Le voile partiel, interdit dans les établissements scolaires sauf universités
Le hijab, tout comme le tchador iranien, est autorisé en France dans tout l'espace public, à l'exception des écoles, collèges et lycées publics, et ce depuis la loi du 15 mars 2004 qui interdit le port de signes religieux jugés «ostensibles» dans les établissements scolaires. Le texte de loi proscrit également le port de la kippa, de grandes croix chrétiennes ou encore du dastar, turban porté par la communauté sikh. L'université n'est pas concernée par l'interdiction.
Et dans les crèches ? A la suite de la célèbre affaire Baby Loup, la justice française avait validé en juin 2014 le licenciement pour «faute grave» d'une femme voilée employée dans une crèche privée. Dans la foulée de cette jurisprudence, les parlementaires ont voté en mai 2015 une loi sur le principe de «neutralité religieuse» dans les établissements accueillant des enfants de moins de six ans.
Le port du voile sur le lieu de travail : au cas-par-cas
Si, d'après la loi, les agents de la fonction publique sont tenus de respecter une «stricte neutralité», la question du port du voile dans les entreprises privées n'est pas définitivement tranchée sur le plan juridique. C'est donc l'approche au cas-par-cas qui prévaut.
Rien n'interdit le voile, en principe, au nom de la liberté religieuse. Mais certains employeurs y sont opposés, estimant que cela nuit à leur activité commerciale. Dans une entreprise, «une clause du règlement intérieur peut interdire à un salarié en contact avec la clientèle le port de tout signe manifestant des convictions personnelles», précise service-public.fr, le site de l’administration française.

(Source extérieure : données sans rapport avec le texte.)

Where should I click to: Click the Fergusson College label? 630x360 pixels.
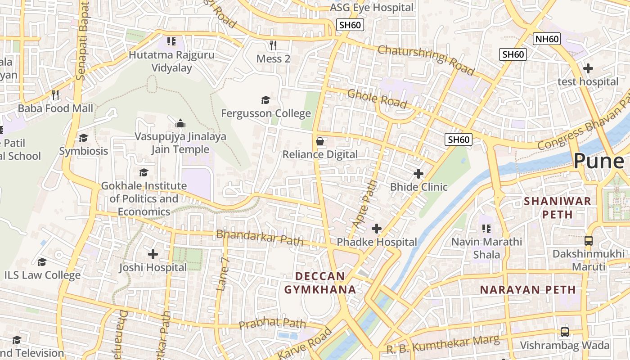(x=266, y=113)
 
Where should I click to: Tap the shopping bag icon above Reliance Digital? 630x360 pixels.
(x=320, y=141)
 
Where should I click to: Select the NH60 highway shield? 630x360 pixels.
(x=547, y=39)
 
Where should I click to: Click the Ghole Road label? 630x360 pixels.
(x=377, y=99)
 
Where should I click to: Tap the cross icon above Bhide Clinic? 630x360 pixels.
(x=418, y=173)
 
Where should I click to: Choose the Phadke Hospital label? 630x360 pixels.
(x=377, y=242)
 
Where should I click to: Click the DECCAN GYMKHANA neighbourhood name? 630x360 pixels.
(x=320, y=283)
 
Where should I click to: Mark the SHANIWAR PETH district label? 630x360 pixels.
(x=558, y=207)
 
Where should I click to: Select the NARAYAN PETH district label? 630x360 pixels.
(x=528, y=289)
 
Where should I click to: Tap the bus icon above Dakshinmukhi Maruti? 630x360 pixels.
(x=588, y=240)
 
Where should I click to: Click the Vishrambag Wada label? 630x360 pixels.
(x=565, y=346)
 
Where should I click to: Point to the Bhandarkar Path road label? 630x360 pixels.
(x=260, y=237)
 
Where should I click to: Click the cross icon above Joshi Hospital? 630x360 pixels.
(x=153, y=254)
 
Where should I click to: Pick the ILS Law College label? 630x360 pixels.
(x=42, y=275)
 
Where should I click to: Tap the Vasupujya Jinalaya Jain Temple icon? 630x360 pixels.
(x=180, y=123)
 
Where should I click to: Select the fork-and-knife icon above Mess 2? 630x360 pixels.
(x=273, y=45)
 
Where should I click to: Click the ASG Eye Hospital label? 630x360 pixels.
(x=371, y=8)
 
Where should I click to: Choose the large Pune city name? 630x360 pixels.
(x=598, y=161)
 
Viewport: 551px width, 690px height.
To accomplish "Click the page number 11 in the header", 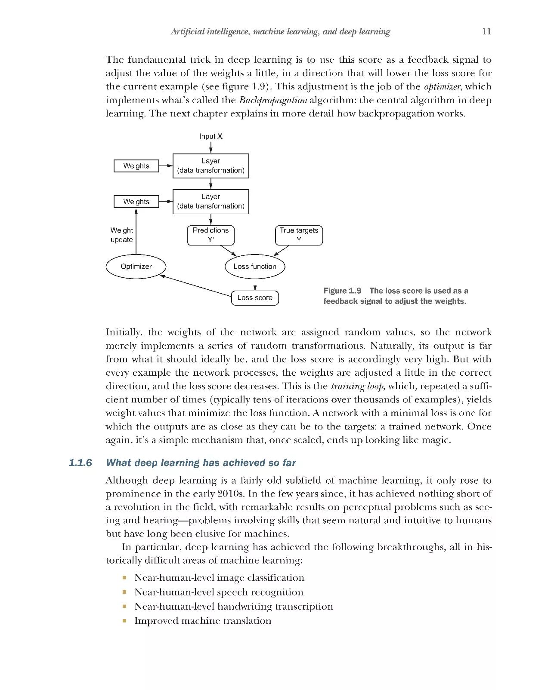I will pyautogui.click(x=486, y=31).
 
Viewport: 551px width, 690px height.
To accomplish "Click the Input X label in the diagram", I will pyautogui.click(x=211, y=136).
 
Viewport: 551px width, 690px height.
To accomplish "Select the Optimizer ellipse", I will pyautogui.click(x=136, y=267).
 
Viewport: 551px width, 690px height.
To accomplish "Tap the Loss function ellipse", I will pyautogui.click(x=255, y=267).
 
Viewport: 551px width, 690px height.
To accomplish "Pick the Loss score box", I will pyautogui.click(x=255, y=297).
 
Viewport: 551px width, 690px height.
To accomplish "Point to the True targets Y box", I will pyautogui.click(x=299, y=235).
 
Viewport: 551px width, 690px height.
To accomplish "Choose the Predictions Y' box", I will pyautogui.click(x=211, y=235).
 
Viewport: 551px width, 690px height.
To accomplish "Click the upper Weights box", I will pyautogui.click(x=136, y=166).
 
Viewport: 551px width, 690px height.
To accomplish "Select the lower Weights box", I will pyautogui.click(x=136, y=202).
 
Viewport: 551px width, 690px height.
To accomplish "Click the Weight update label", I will pyautogui.click(x=121, y=235).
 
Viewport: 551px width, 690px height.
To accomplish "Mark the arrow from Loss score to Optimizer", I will pyautogui.click(x=196, y=285).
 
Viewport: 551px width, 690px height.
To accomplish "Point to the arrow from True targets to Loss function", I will pyautogui.click(x=282, y=251).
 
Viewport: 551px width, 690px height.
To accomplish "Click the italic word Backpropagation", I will pyautogui.click(x=273, y=100).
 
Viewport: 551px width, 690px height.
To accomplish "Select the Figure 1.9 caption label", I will pyautogui.click(x=342, y=291).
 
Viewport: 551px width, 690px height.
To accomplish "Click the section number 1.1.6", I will pyautogui.click(x=80, y=463).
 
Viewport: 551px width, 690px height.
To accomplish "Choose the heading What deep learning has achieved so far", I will pyautogui.click(x=201, y=463).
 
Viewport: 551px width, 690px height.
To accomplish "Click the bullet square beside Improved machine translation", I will pyautogui.click(x=124, y=621).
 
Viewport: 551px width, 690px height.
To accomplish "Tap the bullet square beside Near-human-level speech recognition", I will pyautogui.click(x=124, y=592).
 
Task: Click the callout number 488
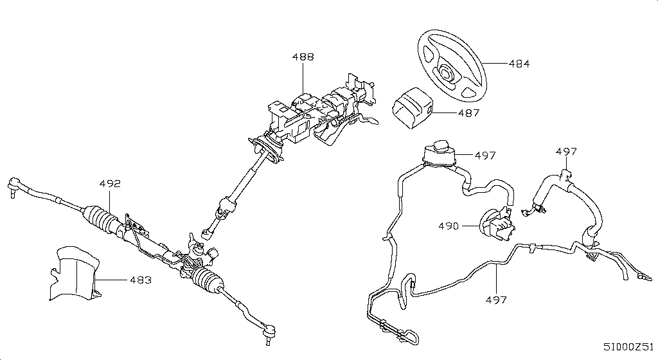coord(303,57)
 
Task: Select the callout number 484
coord(519,64)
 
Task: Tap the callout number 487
coord(468,113)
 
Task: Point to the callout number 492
coord(110,184)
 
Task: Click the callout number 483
coord(141,280)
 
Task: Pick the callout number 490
coord(449,226)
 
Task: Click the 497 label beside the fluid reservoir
coord(485,155)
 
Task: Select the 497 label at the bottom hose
coord(496,300)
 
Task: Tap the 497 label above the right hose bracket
coord(566,152)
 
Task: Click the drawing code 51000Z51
coord(629,346)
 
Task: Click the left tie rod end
coord(13,187)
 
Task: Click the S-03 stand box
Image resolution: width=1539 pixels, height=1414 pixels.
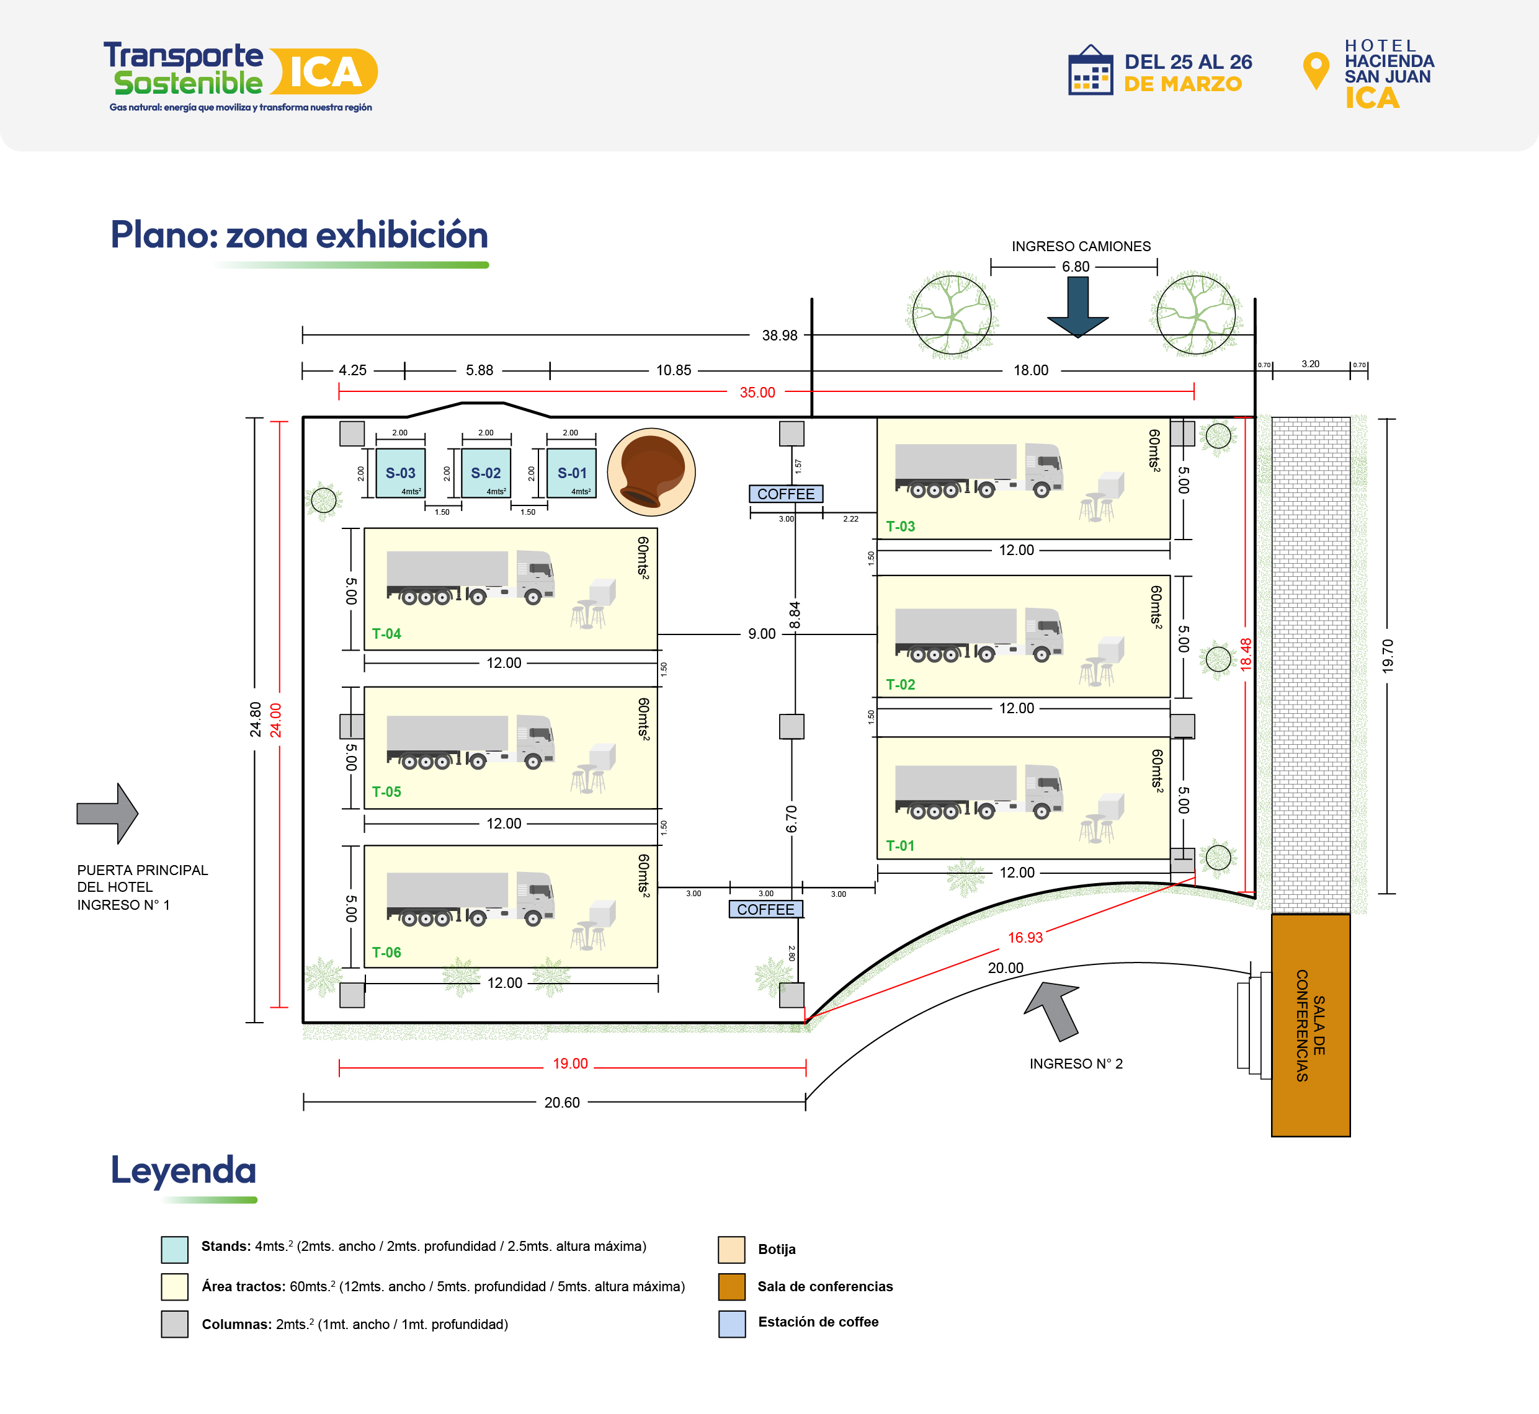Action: coord(400,473)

Un employeur peut également interdire certaines tenues ou accessoires pour des raisons de sécurité ou d'hygiène sanitaire. Les hautes différentes juridictions françaises (Cour de cassation, Conseil d'Etat) et européennes (CJUE, CEDH) sont régulièrement amenées à statuer au cas-par-cas.
Le burkini, des interdictions suspendues par la justice
Cannes, Nice, Villeneuve-Loubet, La Ciotat, Le Touquet ou encore Saint-Laurent-du-Var. A l'été 2017, treize communes ont pris des arrêtés prohibant le port du burkini sur leurs plages. Là encore, nulle mention du mot «burkini» ou référence à l'islam : les municipalités interdisent l'accès aux plages publiques «à toute personne n'ayant pas une tenue correcte, respectueuse des bonnes mœurs et de la laïcité et respectant les règles d'hygiène et de sécurité des baignades». Une mesure qui laisse donc une grande marge d'appréciation aux forces de l'ordre...
Les mairies, assaillies par les critiques, se défendent en invoquant notamment le contexte d'état d'urgence, qui selon elles légitimerait l'interdiction du burkini, «tenue de plage manifestant une appartenance religieuse» et «de nature à créer des risques de troubles à l'ordre public», selon les arrêts. Contrairement au voile, aucune loi ne restreint le port du burkini, qui demeure rarissime sur les côtes françaises. C'est pourquoi la justice a suspendu la plupart des arrêtés «anti-burkini».